• [WORK TO COMPLETE]: Exactly as they appear, print the line with "Given: Click the" and each line after it through the end of the entries below; leave out pictures.
----- GIVEN INFORMATION -----
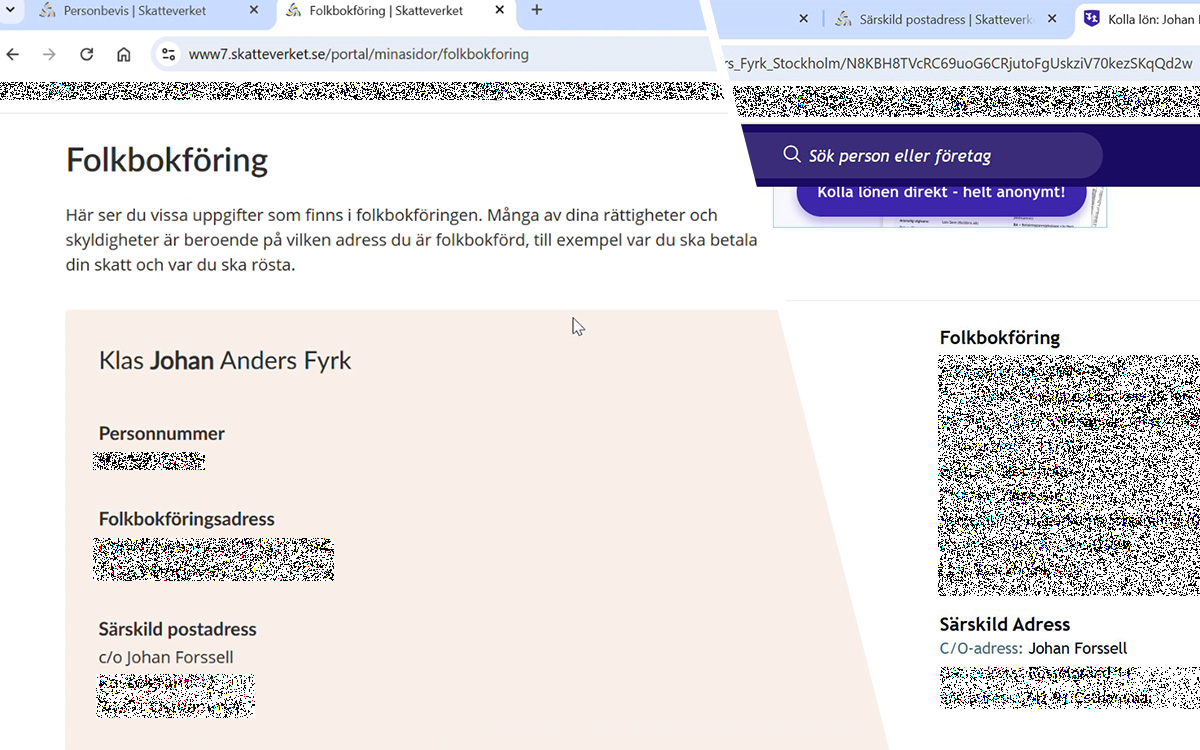Open the tab search chevron dropdown
Screen dimensions: 1200x750
[x=11, y=10]
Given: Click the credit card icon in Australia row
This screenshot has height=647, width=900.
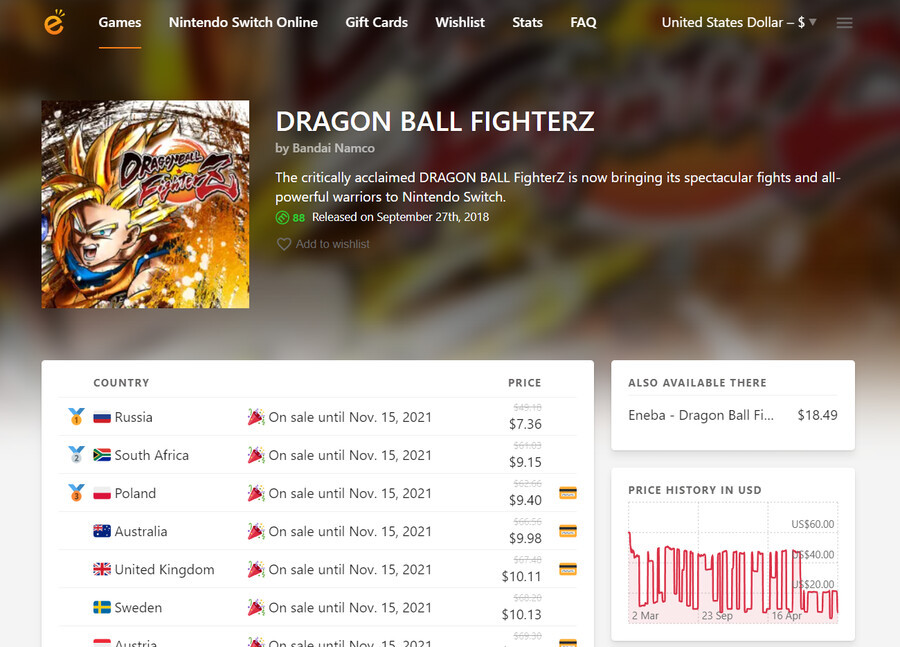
-----
• [RESULT OF THE EXERCISE]:
Given: Click the credit card icon in Australia row
This screenshot has height=647, width=900.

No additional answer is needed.